Most of us like to see ourselves as living up to our own values. For example, you might think of yourself as a person who keeps your word, or as someone who treats the ones you love with respect.
And most of us sometimes act in a way that doesn’t match our aspirations. We are, after all, human.
But when we mess up, the disappointment we feel about our own conduct can really sting. There’s no evading the reality that our actions, not our fantasies, ultimately define who we are.
If you would like to have more intentionality about how you live your life, here’s a question you can start asking yourself:
“Who do I want to be?”
Asking yourself this question leads you to pay attention to how you are handling yourself. You notice how you treat yourself and others. You cannot ignore behaviors that do not match your ideal of who you want to be.
Instead, you take responsibility for your self, determining who you want to be by shaping who you are, moment-by-moment.

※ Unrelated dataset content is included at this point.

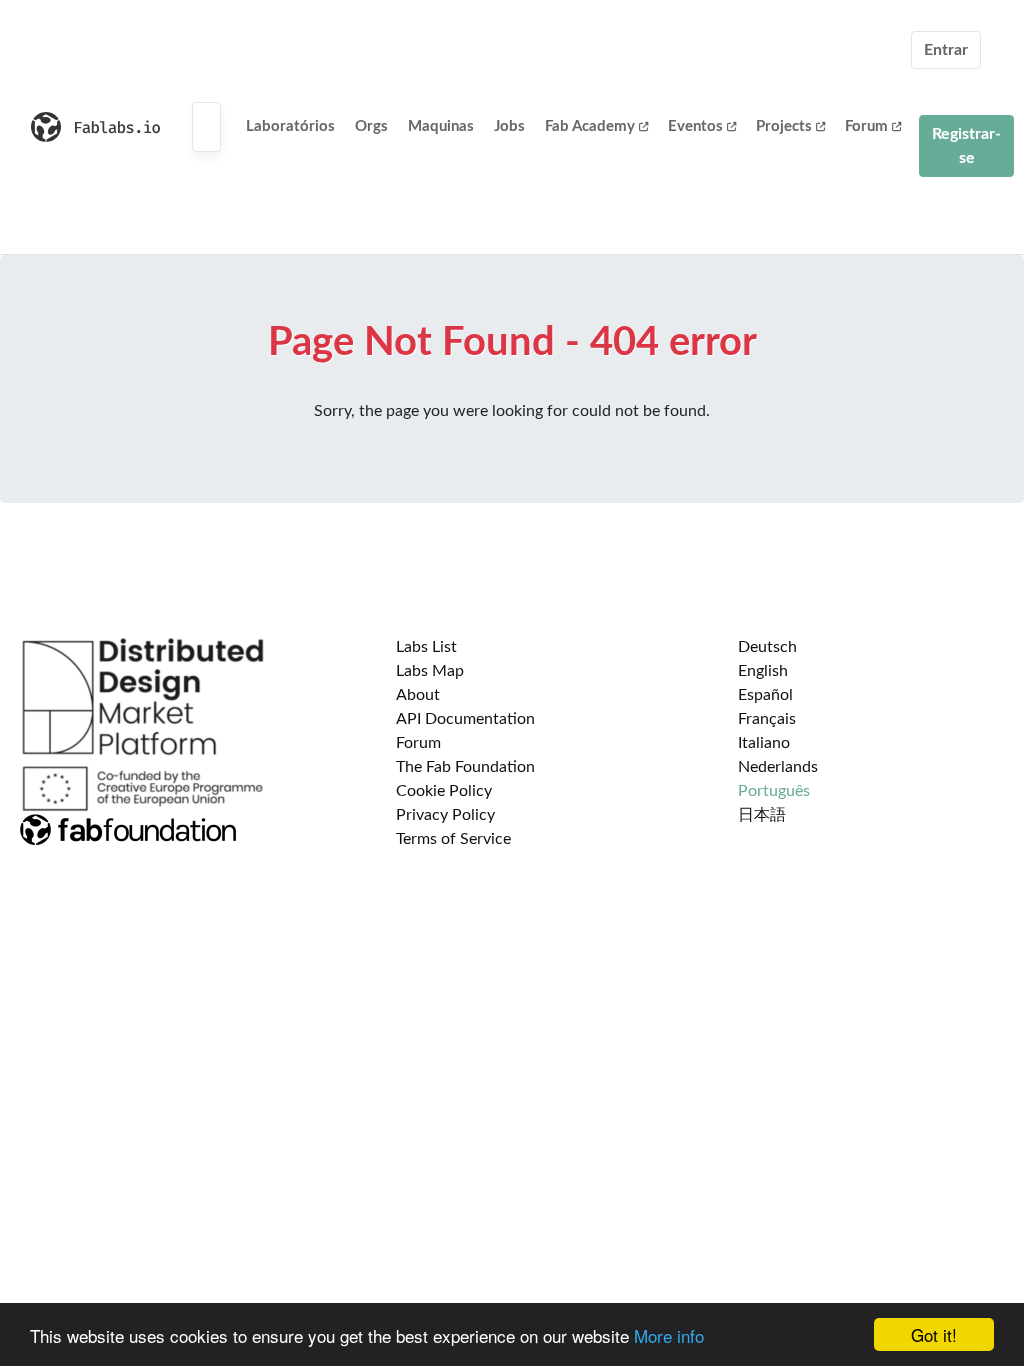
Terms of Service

Asking yourself who you want to be is not only a way to meet the standards you set for yourself. It can also help you develop greater clarity about how you want to live your life. You may find yourself wondering:
- What do I want to stand for?
- What kind of partner, parent, child, or friend do I want to be?
- What are my goals?
- What is essential for me to accomplish in my lifetime?

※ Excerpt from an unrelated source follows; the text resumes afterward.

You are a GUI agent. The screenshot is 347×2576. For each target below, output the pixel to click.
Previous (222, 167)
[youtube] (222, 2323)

- How do I want to respond to the difficulties I encounter?
Challenging yourself to answer questions such as these, and challenging yourself to meet the expectations that you develop for yourself, can be extremely satisfying. I often observe that as a person develops a clear vision of whom he or she wants to be, and strives to match this ideal, self-esteem improves. I find it profound and inspiring that all of us possess this ability to increase self-worth.
Over many years of helping my clients develop a standard to which they aspire and find ways to live up to that standard, I’ve learned that these are difficult goals to achieve.

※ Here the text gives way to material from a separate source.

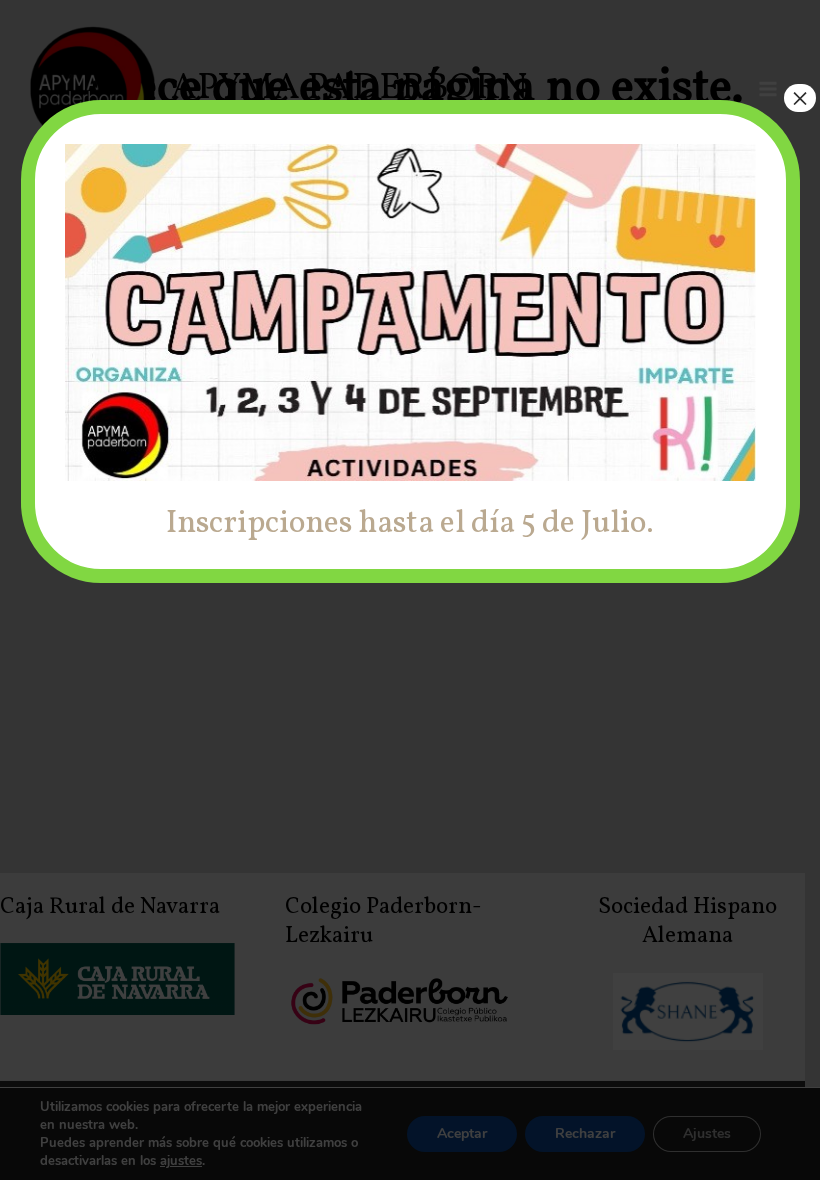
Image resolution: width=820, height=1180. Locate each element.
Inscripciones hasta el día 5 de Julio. (410, 524)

It isn’t always easy to face things about yourself that you don’t like, to recognize that you are not acting in a way that you respect. Nor is it easy to change old and familiar ways of behaving, even when you don’t like the way you are doing things. And it can sometimes be difficult to figure out how to conduct yourself in a way that has integrity for you.
But it is possible to live in accordance with your ideal vision of yourself. When you ask, “What kind of person do I want to be?”, you are beginning a process that can transform your entire life.